● **ASSIGNED TASK**:
What you should end up with is an exact copy of the lines from the one holding "Where should I click to: Click" through the last line of the entries below, both included, and nothing else; leave every picture out.

[Stored items from a collection]
Content starts

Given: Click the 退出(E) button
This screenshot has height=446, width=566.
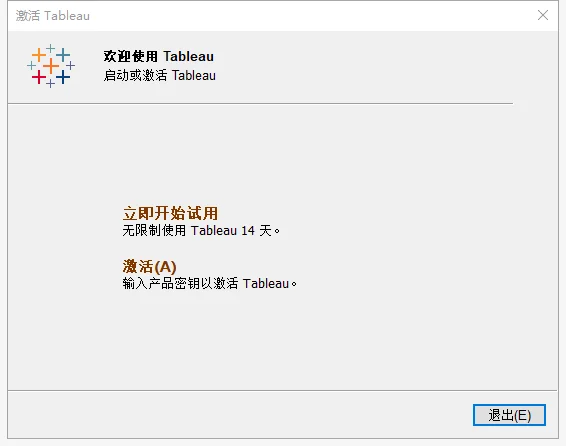Looking at the screenshot, I should pos(509,415).
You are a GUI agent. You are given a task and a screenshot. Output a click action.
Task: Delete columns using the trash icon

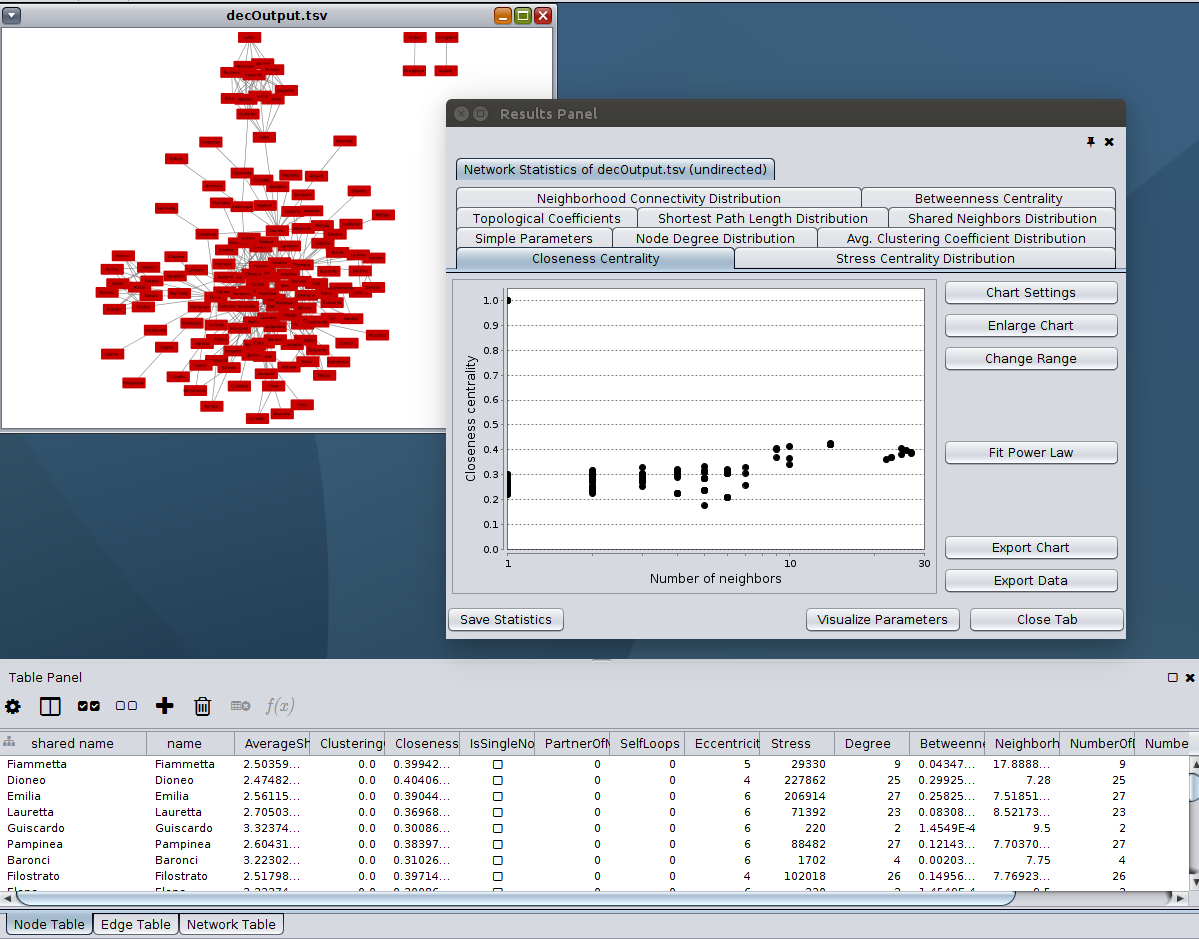click(202, 706)
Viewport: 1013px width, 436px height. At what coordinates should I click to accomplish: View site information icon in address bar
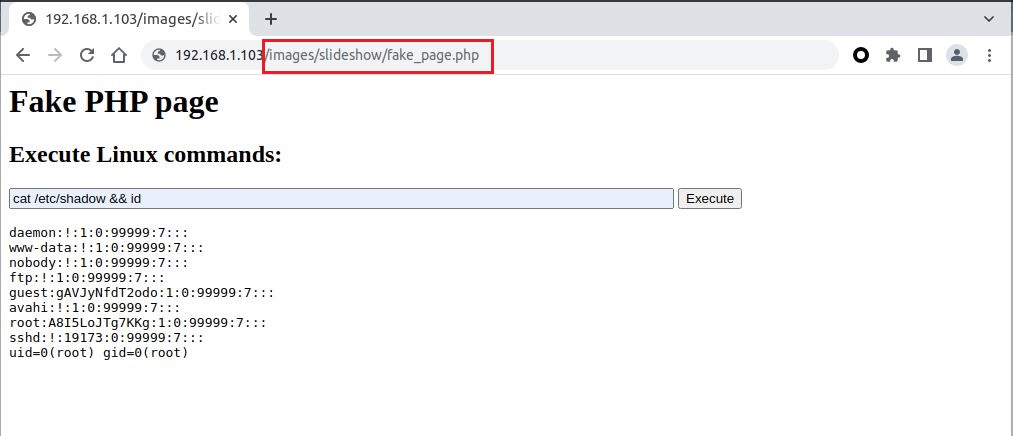coord(159,56)
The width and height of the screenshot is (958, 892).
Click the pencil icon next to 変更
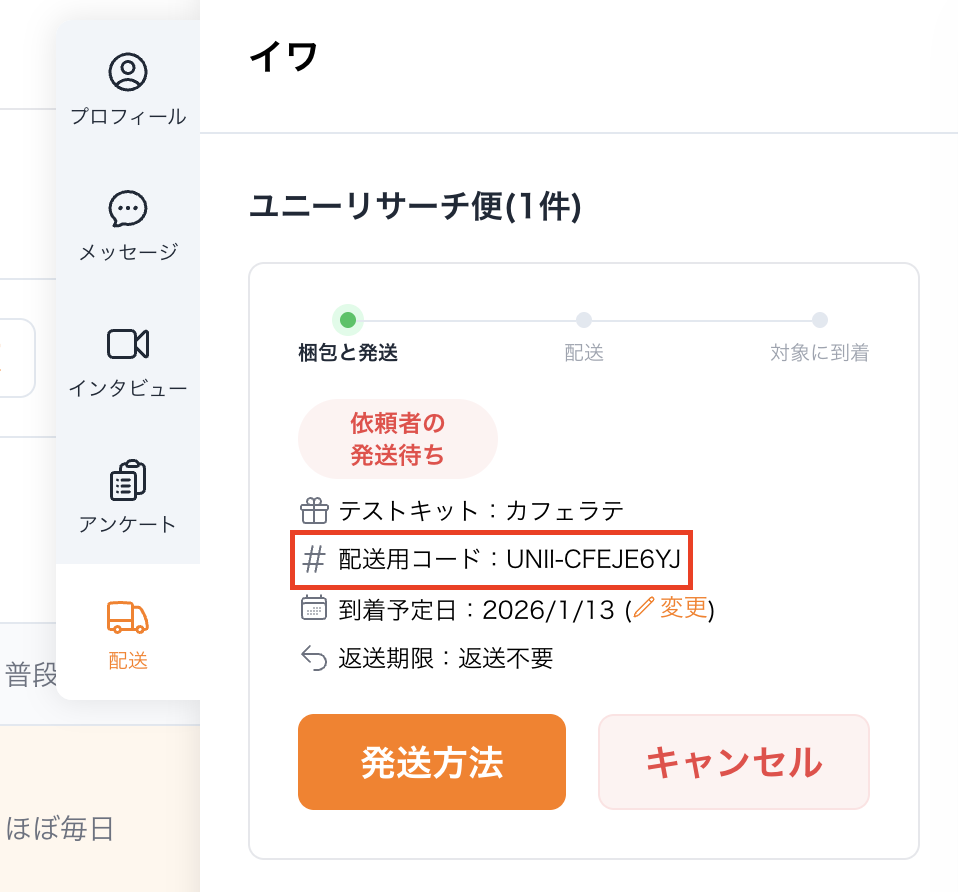pyautogui.click(x=644, y=608)
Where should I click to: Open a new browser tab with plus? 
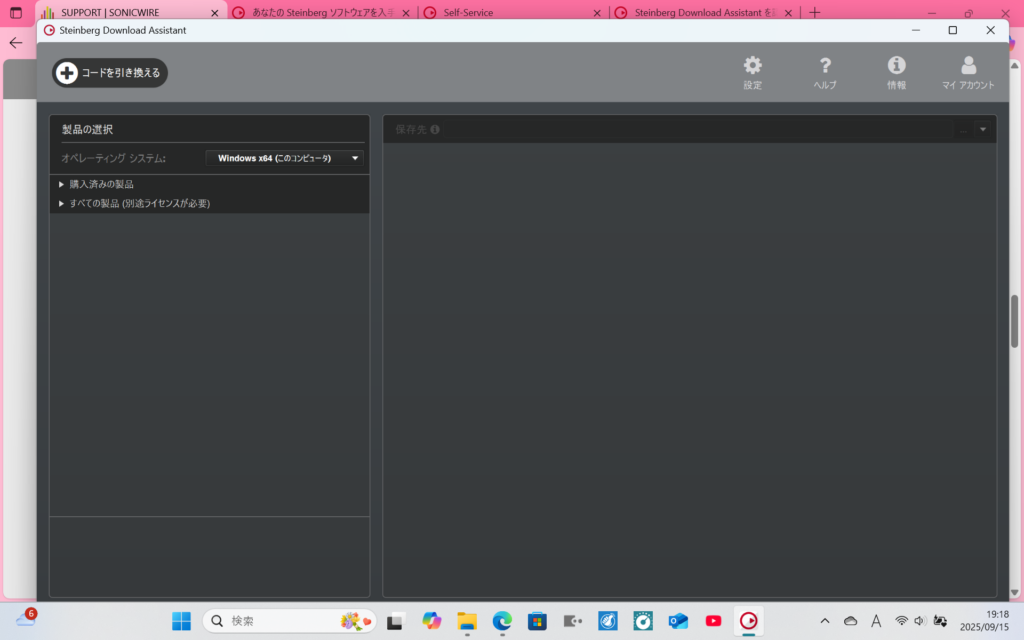[815, 13]
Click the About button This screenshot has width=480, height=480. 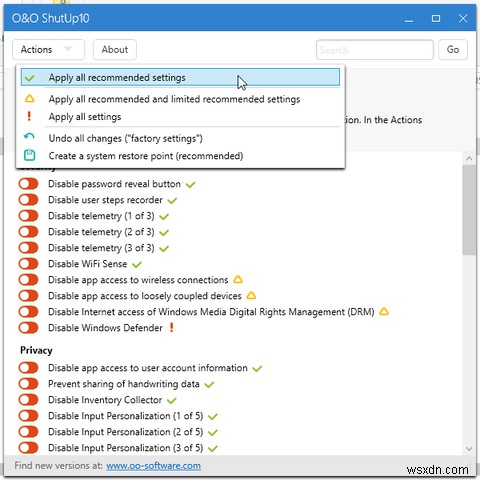coord(115,50)
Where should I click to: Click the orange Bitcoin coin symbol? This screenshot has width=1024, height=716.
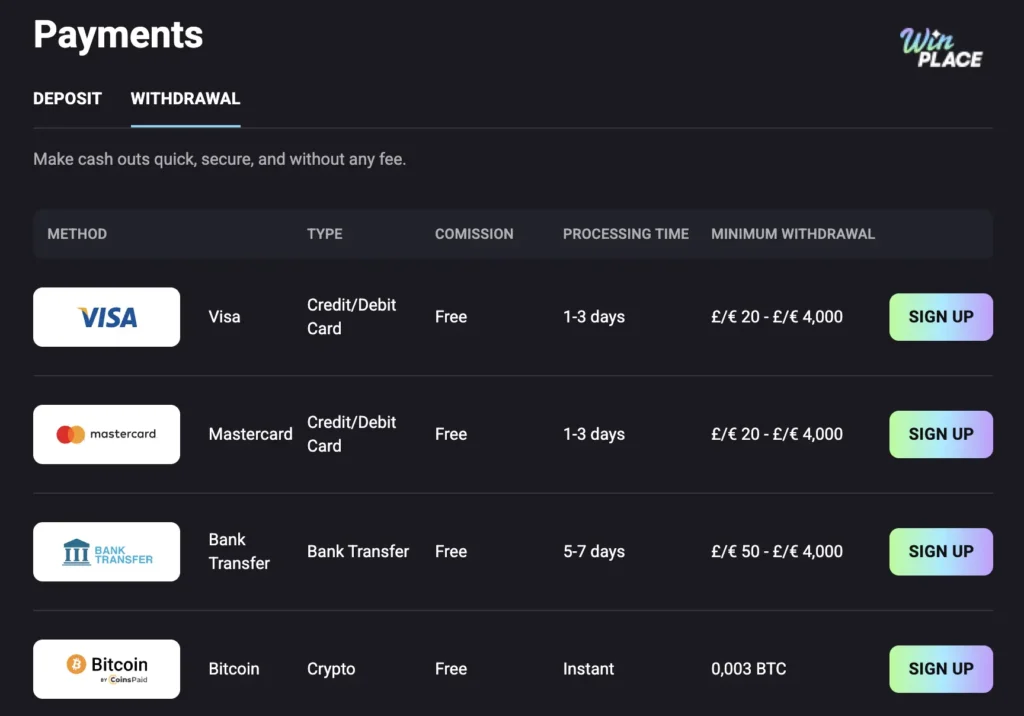(75, 662)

Content ends

● **RESPONSE AREA**:
Where should I click to: Click the orange Bitcoin coin symbol? This screenshot has width=1024, height=716.
(75, 662)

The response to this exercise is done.